NOTE-nnfr_tag_uri enables uniquely identifying the format of neural network data specified by nnfr_uri without needing a central registration authority. nnfr_uri equal to “tag: iso.org,2023:15938-17” indicates that the neural network data identified by nnfr_uri conforms to ISO/IEC 15938-17.

nnfr_uri contains a URI with syntax and semantics as specified in IETF Internet Standard 66 identifying the neural network used as a base FCM Feature decoder or an update relative to the base FCM Feature decoder with the same fcm_id value.

explicit_signal_decoder_flag equal to 1 indicates that the FCM decoder architecture is signalled explicitly in this instance of the FCM decoder info SEI message. When equal to 0, this instance of the FCM decoder info SEI message instead references a previously signalled FCM decoder architecture or references an FCM decoder architecture obtained by external means, e.g., a predetermined architecture or an architecture available from a publicly accessible registry.

explicit_decoder_compression_idc specifies the compression technique (if any) applied to the payload containing the representation of the FCM decoder architecture, in accordance with the following table:


explicit_decoder_compression_idc	Compression method

0	None
1	DEFLATE
2	LZMA
3	Reserved for future use

explicit_decoder_format_idc specifies the format in which the FCM decoder architecture is encoded, with the following formats supported:


explicit_decoder_format_idc	Decoder representation format

0	ONNX
1	NNEX
2	Pytorch
3	Variable-length scheme
4-15	Reserved for future use

nnfr_mode_idc drives the way the data will be accessed, i.e., from an NNC bitstream architecture but with the payload of data included in the SEI (mode 1), from a separate NNC bitstream (mode 2), or from an explicit coding of the parameters other than NNC (mode 3).

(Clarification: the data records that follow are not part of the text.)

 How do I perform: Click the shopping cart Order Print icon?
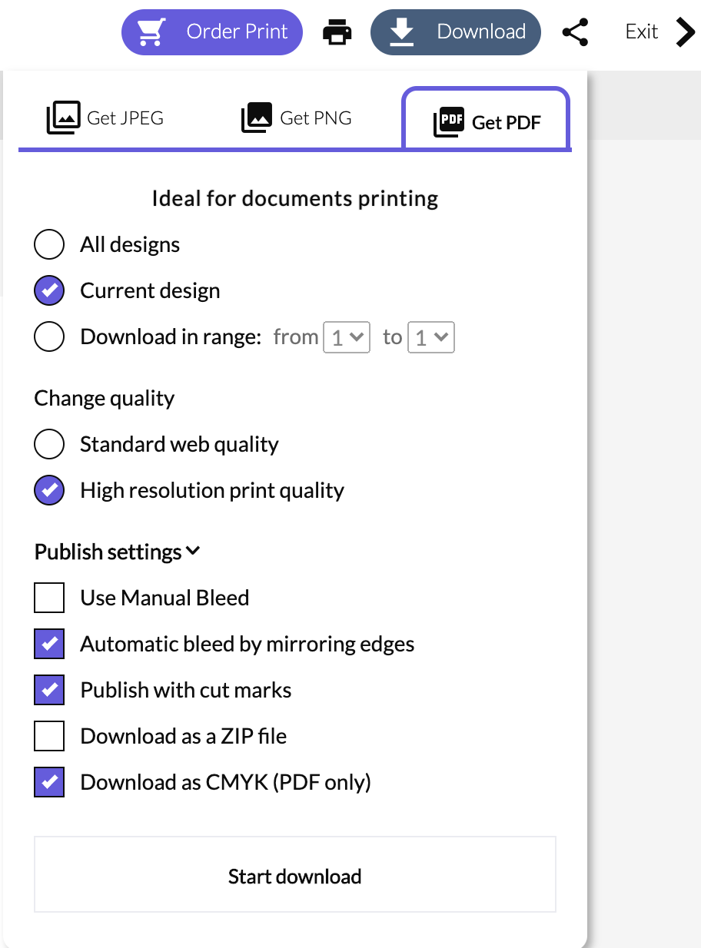[x=151, y=32]
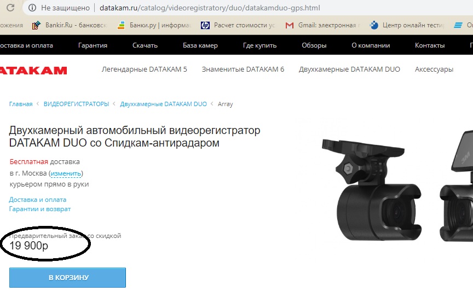Open the Где купить menu item

tap(259, 45)
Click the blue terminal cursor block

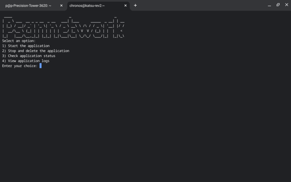point(41,66)
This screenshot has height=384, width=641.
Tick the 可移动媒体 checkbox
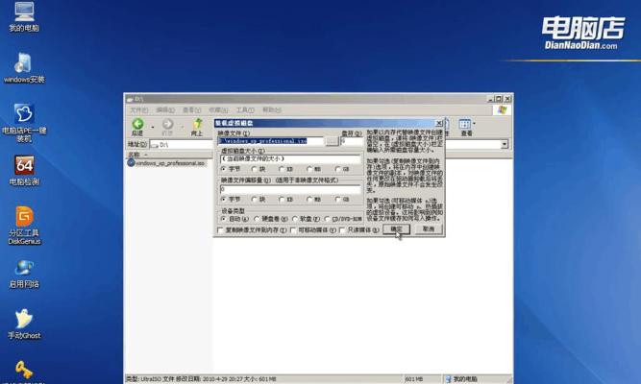(294, 230)
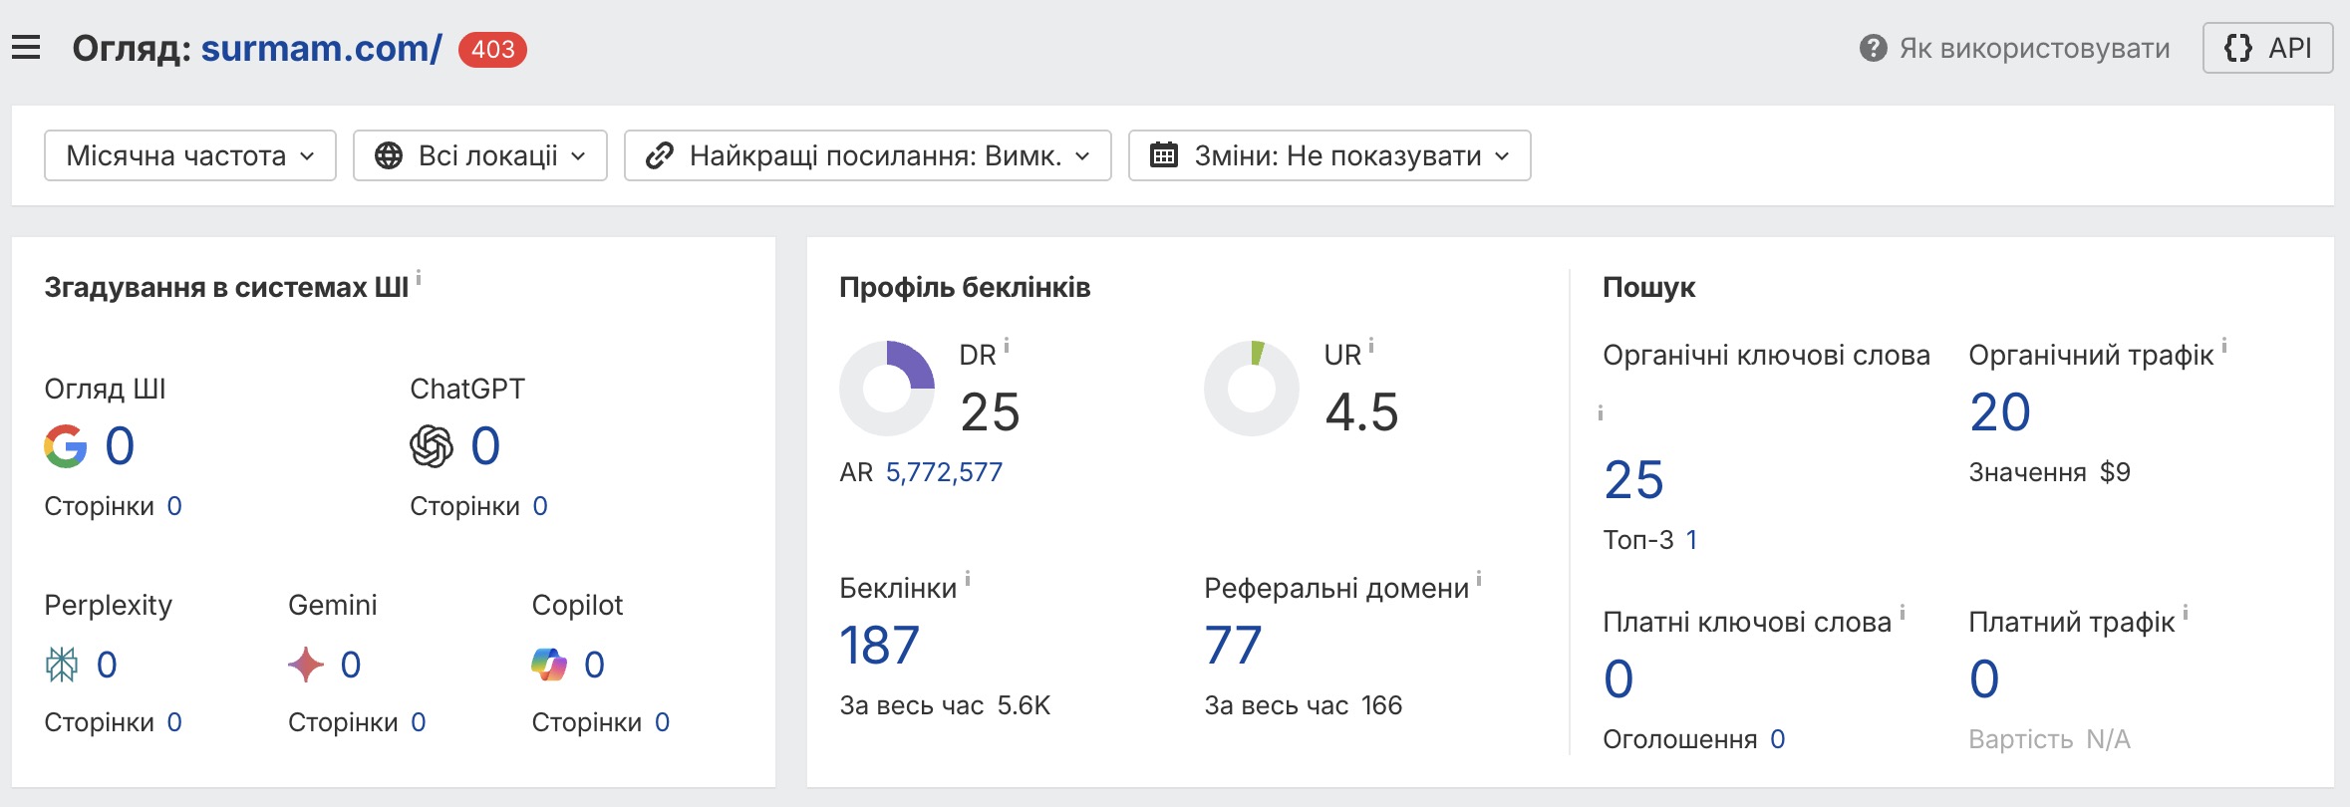
Task: Open referring domains value 77
Action: pos(1233,646)
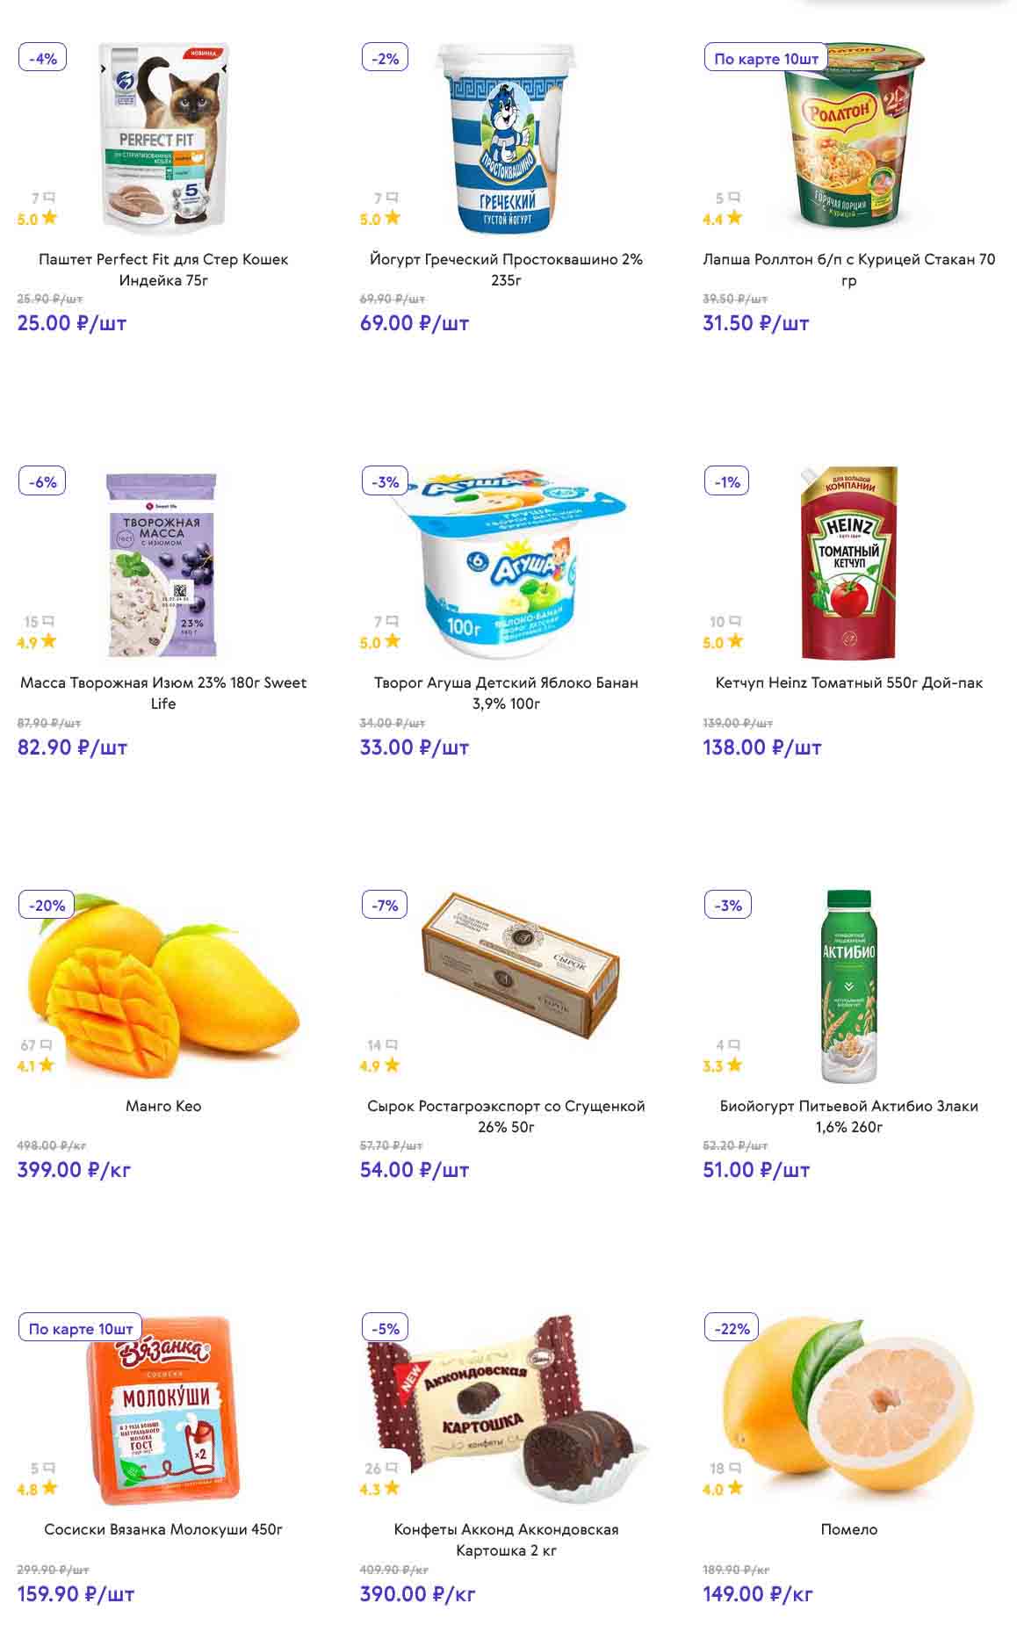
Task: Click the star rating on Биойогурт Активио
Action: click(x=734, y=1065)
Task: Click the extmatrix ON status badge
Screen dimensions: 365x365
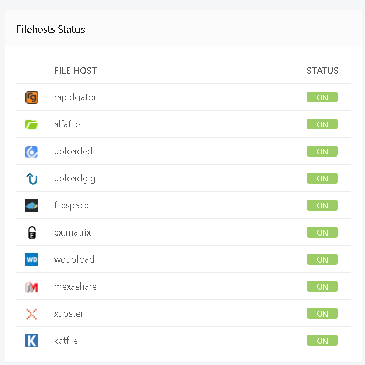Action: (x=322, y=232)
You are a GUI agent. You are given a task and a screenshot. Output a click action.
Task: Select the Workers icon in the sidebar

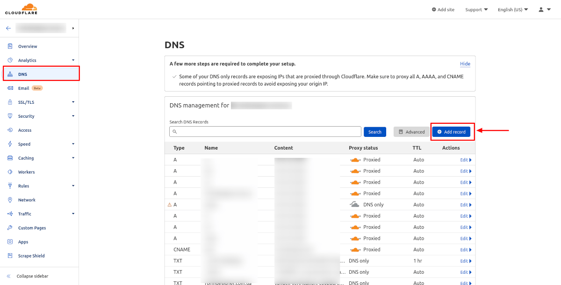pos(9,172)
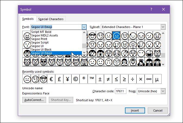This screenshot has width=183, height=123.
Task: Switch to the Special Characters tab
Action: pos(51,19)
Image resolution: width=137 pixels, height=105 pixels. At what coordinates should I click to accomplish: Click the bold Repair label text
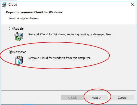[x=19, y=29]
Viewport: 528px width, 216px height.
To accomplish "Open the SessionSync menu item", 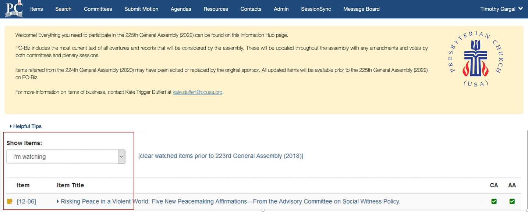I will 316,9.
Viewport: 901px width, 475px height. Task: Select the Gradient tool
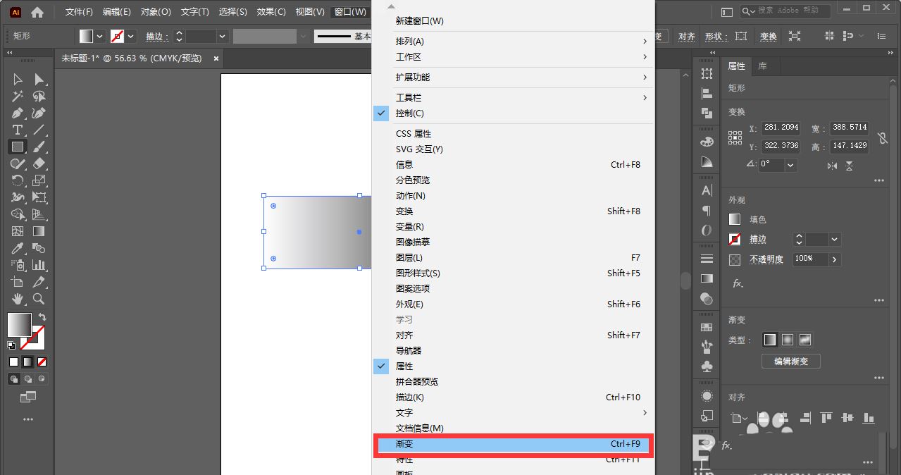38,231
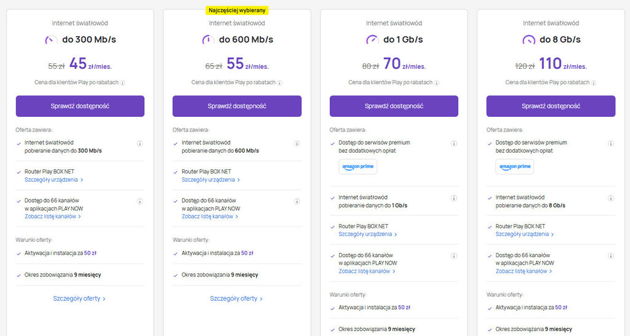Click info icon for 600 Mb/s download speed feature
This screenshot has height=336, width=630.
pos(297,143)
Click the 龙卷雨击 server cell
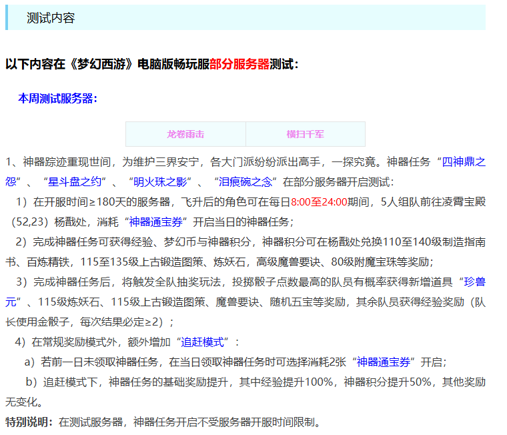507x435 pixels. (x=185, y=134)
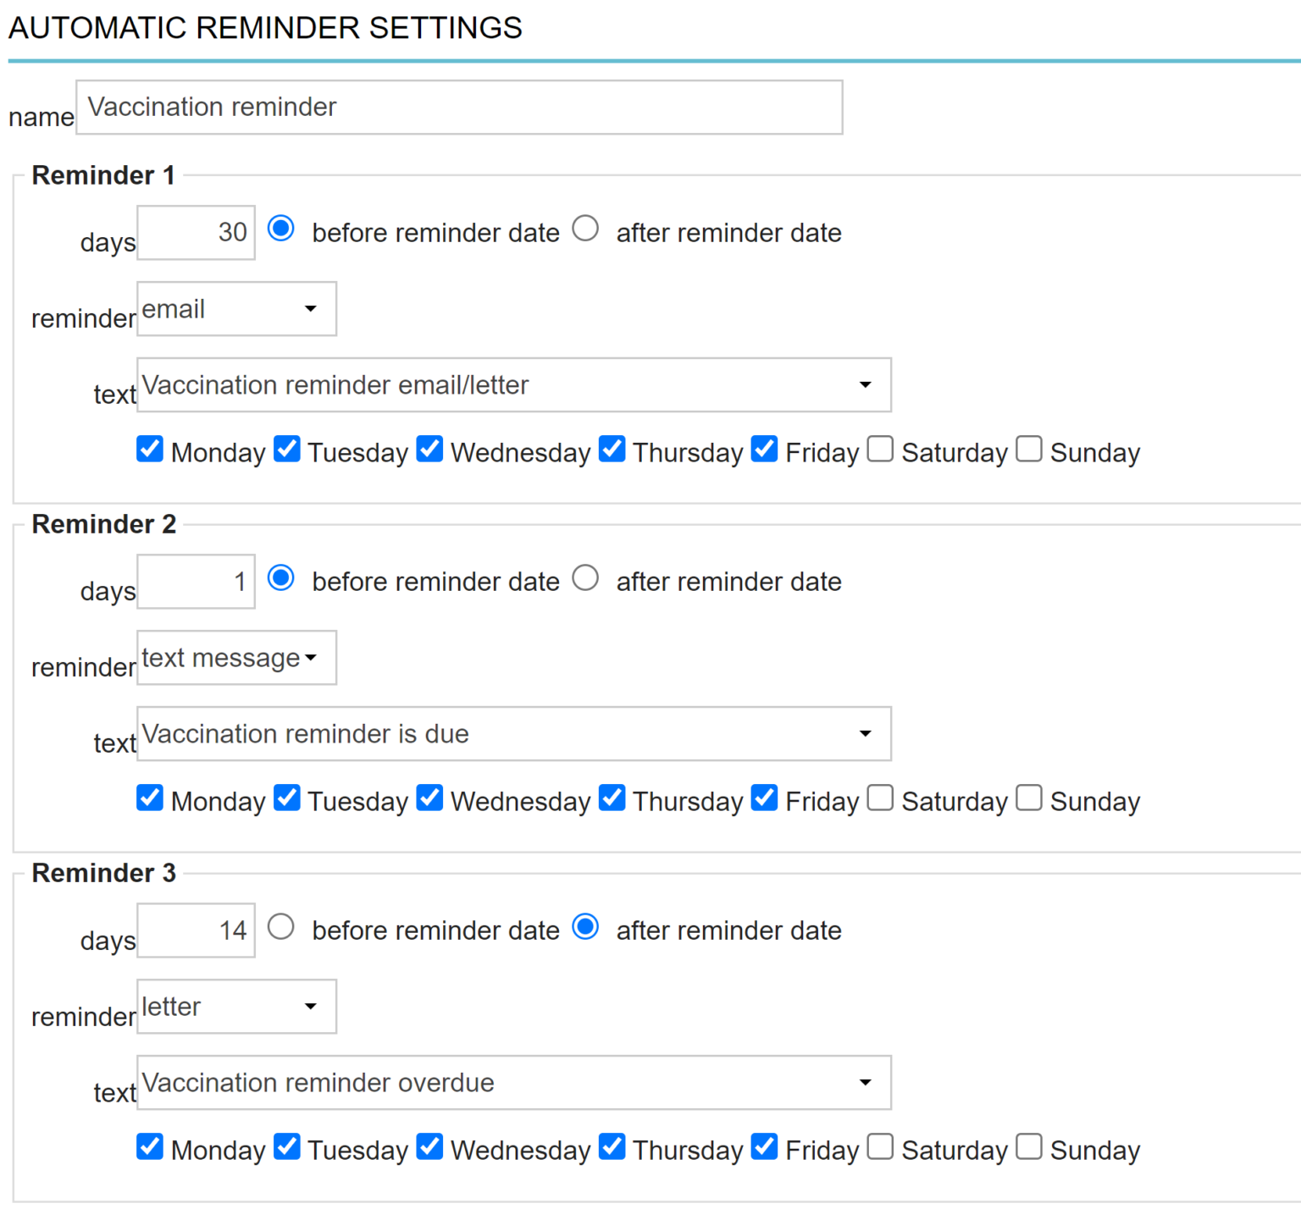Image resolution: width=1301 pixels, height=1209 pixels.
Task: Uncheck Wednesday in Reminder 2
Action: [430, 798]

explicit_decoder_format_version_idc specifies the version of the format in which the FCM decoder architecture is encoded. For each supported format, a separate enumeration of explicit_decoder_format_version_idc values to versions Of the format is specified.

explicit_decoder_payload_len specifies the length of the payload containing the FCM decoder representation in bytes, after application of Compression (if applicable).

decoder_payload[i] specifies the ith byte of the FCM decoder representation.

register_decoder_idc_flag equal to one indicates that the FCM decoder representation signalled in this instance of the FCM decoder info SEI message is to be registered (retained) in the decoder for potential future reference.

decoder_idc specifies an index value for addressing the FCM decoder representation in a registry of retained FCM decoder architectures.

explicit_signal_weights_flag equal to one indicates that weights associated with the signalled FCM decoder representation are included in this instance of the FCM decoder info SEI message.

explicit_weights_idc specifies an index for the weights signalled in this instance of the FCM decoder info SEI message.

explicit_weights_payload_len specifies the length of the weights payload in the FCM decoder info SEI message.

weights_payload[i] specifies the ith byte of the weights payload in the FCM decoder info SEI Message.

register_weights_idc_flag equal to one specifies that the weights signalled in this instance of the FCM decoder info SEI message are stored in the FCM decoder for potential future reference.

registered_decoder_idc specifies an index to address an FCM decoder representation that is either known to the decoder by external means or was registered with the FCM decoder in an earlier instance of the FCM decoder info SEI Message.

One or more embodiments provide a computer program comprising instructions which when executed by one or more processors cause such processors to perform the encoding and/or decoding methods according to any of the embodiments described above. One or more embodiments also provide a computer readable storage medium having stored thereon instructions for encoding or decoding video data according to the methods described above.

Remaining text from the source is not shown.